*Problem description*
Repeat every entry exactly as it appears.

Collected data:

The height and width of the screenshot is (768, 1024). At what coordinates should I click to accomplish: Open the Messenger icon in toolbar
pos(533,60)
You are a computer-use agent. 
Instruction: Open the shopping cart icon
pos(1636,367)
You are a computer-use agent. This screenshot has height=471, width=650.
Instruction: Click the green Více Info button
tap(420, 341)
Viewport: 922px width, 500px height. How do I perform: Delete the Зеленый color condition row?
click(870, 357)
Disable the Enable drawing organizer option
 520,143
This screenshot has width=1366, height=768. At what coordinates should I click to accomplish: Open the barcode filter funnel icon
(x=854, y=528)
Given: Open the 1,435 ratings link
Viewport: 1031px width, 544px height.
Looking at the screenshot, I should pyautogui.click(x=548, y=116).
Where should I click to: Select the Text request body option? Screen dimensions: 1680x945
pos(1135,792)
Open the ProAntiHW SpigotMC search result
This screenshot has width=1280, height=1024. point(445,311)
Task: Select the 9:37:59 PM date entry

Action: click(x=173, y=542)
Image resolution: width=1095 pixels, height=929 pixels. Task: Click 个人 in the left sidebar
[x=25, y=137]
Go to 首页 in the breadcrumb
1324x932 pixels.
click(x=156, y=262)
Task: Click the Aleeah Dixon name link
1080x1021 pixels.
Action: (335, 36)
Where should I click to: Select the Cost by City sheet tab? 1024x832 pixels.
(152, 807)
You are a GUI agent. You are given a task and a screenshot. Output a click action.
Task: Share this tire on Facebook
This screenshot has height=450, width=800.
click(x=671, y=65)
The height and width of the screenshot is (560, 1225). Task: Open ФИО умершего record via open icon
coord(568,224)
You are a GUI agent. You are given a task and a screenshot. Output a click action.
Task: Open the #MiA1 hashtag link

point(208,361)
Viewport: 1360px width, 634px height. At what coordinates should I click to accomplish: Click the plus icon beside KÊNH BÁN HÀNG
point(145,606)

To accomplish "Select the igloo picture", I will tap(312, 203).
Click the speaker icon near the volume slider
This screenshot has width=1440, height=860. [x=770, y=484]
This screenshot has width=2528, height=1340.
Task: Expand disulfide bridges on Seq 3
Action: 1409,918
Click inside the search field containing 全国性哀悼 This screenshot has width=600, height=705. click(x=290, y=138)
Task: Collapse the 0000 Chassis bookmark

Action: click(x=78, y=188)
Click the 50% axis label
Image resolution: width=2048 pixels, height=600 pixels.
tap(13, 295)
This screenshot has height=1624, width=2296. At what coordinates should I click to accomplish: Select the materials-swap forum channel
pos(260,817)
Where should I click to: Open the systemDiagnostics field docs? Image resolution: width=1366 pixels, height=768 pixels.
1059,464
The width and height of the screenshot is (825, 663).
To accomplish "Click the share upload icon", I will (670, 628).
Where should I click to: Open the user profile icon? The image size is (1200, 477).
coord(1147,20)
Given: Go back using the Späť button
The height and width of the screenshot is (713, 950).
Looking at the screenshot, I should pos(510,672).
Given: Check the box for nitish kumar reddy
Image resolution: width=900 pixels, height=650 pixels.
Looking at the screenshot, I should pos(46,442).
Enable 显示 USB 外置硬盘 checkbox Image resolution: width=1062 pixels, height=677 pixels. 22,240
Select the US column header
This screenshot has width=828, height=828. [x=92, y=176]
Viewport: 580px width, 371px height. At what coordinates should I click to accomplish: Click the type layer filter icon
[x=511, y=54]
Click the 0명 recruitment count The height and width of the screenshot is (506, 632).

*Written answer*
The height and width of the screenshot is (768, 1024). At what coordinates should I click to accomplish: Open the Messenger icon in toolbar
pos(533,60)
You are a computer-use agent. 
Instruction: Open the shopping cart icon
pos(1636,367)
You are a computer-use agent. This screenshot has height=471, width=650.
Instruction: Click the green Více Info button
tap(420, 341)
Viewport: 922px width, 500px height. How do I perform: Delete the Зеленый color condition row?
click(870, 357)
Disable the Enable drawing organizer option
 520,143
This screenshot has width=1366, height=768. At what coordinates should I click to accomplish: Open the barcode filter funnel icon
(x=854, y=528)
Given: Open the 1,435 ratings link
Viewport: 1031px width, 544px height.
Looking at the screenshot, I should pyautogui.click(x=548, y=116).
Where should I click to: Select the Text request body option? Screen dimensions: 1680x945
pos(1135,792)
Open the ProAntiHW SpigotMC search result
This screenshot has width=1280, height=1024. point(445,311)
Task: Select the 9:37:59 PM date entry

Action: click(x=173, y=542)
Image resolution: width=1095 pixels, height=929 pixels. Task: Click 个人 in the left sidebar
[x=25, y=137]
Go to 首页 in the breadcrumb
1324x932 pixels.
click(x=156, y=262)
Task: Click the Aleeah Dixon name link
1080x1021 pixels.
Action: (335, 36)
Where should I click to: Select the Cost by City sheet tab? 1024x832 pixels.
(152, 807)
You are a GUI agent. You are given a task and a screenshot. Output a click action.
Task: Share this tire on Facebook
This screenshot has height=450, width=800.
click(x=671, y=65)
The height and width of the screenshot is (560, 1225). Task: Open ФИО умершего record via open icon
coord(568,224)
You are a GUI agent. You are given a task and a screenshot. Output a click action.
Task: Open the #MiA1 hashtag link

point(208,361)
Viewport: 1360px width, 634px height. At what coordinates should I click to accomplish: Click the plus icon beside KÊNH BÁN HÀNG
point(145,606)

To accomplish "Select the igloo picture", I will tap(312, 203).
Click the speaker icon near the volume slider
This screenshot has width=1440, height=860. [x=770, y=484]
This screenshot has width=2528, height=1340.
Task: Expand disulfide bridges on Seq 3
Action: 1409,918
Click inside the search field containing 全国性哀悼 This screenshot has width=600, height=705. click(x=290, y=138)
Task: Collapse the 0000 Chassis bookmark

Action: click(x=78, y=188)
Click the 50% axis label
Image resolution: width=2048 pixels, height=600 pixels.
tap(13, 295)
This screenshot has height=1624, width=2296. At what coordinates should I click to accomplish: Select the materials-swap forum channel
pos(260,817)
Where should I click to: Open the systemDiagnostics field docs? Image resolution: width=1366 pixels, height=768 pixels.
1059,464
The width and height of the screenshot is (825, 663).
To accomplish "Click the share upload icon", I will (670, 628).
Where should I click to: Open the user profile icon? The image size is (1200, 477).
coord(1147,20)
Given: Go back using the Späť button
The height and width of the screenshot is (713, 950).
Looking at the screenshot, I should pos(510,672).
Given: Check the box for nitish kumar reddy
Image resolution: width=900 pixels, height=650 pixels.
Looking at the screenshot, I should pos(46,442).
Enable 显示 USB 外置硬盘 checkbox Image resolution: width=1062 pixels, height=677 pixels. 22,240
Select the US column header
This screenshot has width=828, height=828. [x=92, y=176]
Viewport: 580px width, 371px height. At what coordinates should I click to accomplish: Click the type layer filter icon
[x=511, y=54]
Click the 0명 recruitment count The height and width of the screenshot is (506, 632).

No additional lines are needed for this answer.